Tea and Talk with Charlotte Adelman at the Deer Path Inn
Join us for a Tea and Talk with Northshore resident Charlotte Adelman, co-author of Midwestern Native Shrubs and Trees at the Deer Path Inn
Wednesday, September 27, 2017 at 2:00 PM
The Garden Room at the Deer Path Inn, Lake Forest, IL
$65 includes Afternoon Tea and book
Space is limited so call Lake Forest Book Store at 847-234-4420 to reserve your place
The Cleveland Plain Dealer writes "One of the most important recent reference books recently published is Midwestern Native Shrubs and Trees: Gardening Alternatives to Nonnative Species... An extraordinary amount of information is found in this guide, including extensive descriptions of hundreds of non-native plants and their native alternatives to plant in your yard."

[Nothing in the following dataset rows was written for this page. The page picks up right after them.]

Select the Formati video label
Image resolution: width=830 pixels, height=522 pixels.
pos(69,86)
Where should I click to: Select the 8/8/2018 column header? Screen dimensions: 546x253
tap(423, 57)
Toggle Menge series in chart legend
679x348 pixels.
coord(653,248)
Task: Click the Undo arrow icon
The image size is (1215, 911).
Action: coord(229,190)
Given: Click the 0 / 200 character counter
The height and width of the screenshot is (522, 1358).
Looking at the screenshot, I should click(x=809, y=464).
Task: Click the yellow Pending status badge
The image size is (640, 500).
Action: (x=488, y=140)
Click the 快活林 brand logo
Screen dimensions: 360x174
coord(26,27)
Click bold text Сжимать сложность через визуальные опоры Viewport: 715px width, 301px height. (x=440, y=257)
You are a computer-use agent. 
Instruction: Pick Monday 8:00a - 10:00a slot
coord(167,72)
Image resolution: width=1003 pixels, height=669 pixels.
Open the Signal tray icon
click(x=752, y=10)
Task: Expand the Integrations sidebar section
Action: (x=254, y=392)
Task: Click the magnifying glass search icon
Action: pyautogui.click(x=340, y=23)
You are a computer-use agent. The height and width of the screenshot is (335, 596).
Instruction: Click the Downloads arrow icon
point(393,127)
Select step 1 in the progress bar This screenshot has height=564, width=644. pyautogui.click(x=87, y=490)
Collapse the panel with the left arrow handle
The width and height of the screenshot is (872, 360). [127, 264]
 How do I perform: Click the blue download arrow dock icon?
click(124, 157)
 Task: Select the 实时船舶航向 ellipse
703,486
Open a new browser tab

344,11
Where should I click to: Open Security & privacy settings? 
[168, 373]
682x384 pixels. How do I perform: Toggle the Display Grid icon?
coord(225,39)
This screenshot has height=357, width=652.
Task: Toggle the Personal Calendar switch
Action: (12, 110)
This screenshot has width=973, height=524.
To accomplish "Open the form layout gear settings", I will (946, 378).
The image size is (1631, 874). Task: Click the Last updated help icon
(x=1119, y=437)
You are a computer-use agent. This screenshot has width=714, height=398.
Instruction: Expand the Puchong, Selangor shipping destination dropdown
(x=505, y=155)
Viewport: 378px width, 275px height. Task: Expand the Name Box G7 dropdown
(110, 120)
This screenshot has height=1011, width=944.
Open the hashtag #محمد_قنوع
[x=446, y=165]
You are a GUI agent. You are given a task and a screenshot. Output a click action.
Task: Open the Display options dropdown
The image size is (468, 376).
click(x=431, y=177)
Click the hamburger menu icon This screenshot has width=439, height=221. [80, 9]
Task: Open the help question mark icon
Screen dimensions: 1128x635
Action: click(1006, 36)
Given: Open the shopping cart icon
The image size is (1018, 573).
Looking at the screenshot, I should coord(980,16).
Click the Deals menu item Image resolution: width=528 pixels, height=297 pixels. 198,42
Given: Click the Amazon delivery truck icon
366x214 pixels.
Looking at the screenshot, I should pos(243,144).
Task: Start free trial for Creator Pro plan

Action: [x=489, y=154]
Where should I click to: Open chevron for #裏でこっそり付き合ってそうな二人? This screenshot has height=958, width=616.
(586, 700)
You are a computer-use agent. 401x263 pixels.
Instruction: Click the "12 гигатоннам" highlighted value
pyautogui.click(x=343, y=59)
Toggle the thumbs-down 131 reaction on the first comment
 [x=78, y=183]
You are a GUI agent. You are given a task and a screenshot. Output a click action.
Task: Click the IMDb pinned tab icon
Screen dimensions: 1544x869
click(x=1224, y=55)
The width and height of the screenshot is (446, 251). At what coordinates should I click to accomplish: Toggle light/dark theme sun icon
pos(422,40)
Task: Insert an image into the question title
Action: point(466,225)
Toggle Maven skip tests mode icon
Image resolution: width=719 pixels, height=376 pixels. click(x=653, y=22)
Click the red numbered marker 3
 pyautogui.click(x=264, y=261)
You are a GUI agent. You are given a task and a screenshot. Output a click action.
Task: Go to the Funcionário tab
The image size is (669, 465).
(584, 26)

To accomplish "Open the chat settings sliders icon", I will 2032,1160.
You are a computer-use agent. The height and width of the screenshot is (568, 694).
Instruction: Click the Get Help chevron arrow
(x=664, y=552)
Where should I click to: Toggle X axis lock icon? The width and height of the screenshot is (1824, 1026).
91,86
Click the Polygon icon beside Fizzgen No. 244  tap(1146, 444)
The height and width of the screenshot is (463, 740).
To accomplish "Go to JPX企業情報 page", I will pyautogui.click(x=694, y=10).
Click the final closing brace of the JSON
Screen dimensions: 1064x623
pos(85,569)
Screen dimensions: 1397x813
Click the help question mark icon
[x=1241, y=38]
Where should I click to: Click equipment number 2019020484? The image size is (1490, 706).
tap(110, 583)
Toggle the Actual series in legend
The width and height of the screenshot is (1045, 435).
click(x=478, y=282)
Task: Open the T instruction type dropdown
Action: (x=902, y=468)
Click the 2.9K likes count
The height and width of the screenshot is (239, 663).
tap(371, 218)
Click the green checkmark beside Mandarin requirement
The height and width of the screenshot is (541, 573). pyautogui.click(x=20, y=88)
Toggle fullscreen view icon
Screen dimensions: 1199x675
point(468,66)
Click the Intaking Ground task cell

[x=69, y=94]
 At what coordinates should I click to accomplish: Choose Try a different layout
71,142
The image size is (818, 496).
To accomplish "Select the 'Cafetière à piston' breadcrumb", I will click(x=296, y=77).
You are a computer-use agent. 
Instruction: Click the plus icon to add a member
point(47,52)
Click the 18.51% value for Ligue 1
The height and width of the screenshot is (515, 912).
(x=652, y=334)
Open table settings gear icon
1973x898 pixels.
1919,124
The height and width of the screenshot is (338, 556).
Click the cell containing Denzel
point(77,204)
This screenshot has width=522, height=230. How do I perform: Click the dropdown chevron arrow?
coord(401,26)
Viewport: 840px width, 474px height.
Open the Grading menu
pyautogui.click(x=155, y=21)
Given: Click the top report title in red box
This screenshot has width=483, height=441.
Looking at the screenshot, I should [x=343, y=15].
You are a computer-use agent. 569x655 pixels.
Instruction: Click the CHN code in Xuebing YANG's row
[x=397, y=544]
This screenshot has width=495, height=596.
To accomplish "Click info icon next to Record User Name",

In this companion volume to the bestselling The Midwestern Native Garden: Native Alternatives to Nonnative Plants, Charlotte Adelman and Bernard L. Schwartz offer another indispensible guide to replacing nonnative plants with native alternatives. This time, their subject is the native woody species that are the backbone of our gardens and landscapes. Among other ecological benefits, native shrubs and trees provide birds and butterflies with vital food and reproductive sites that nonnative species cannot offer. And they tend to be hardier and easier to maintain. The authors provide a comprehensive selection of native woody alternatives that, season by season, provide effects similar to those of nonnative shrubs and trees used for ornamental purposes and shade. These plants are suitable for all garden styles, provide blooms and fall color, and have the same cultivation requirements as their nonnative counterparts. Nature notes alert readers to the native species' unique ecological roles.Unlike other gardening guides, Midwestern Native Shrubs and Trees goes beyond mere suggestion to provide gardeners with the tools they need to make informed, thoughtful choices. Knowing which native species to plant for desired effects empowers landscapers and gardeners to take on a greater role in protecting our midwestern environment.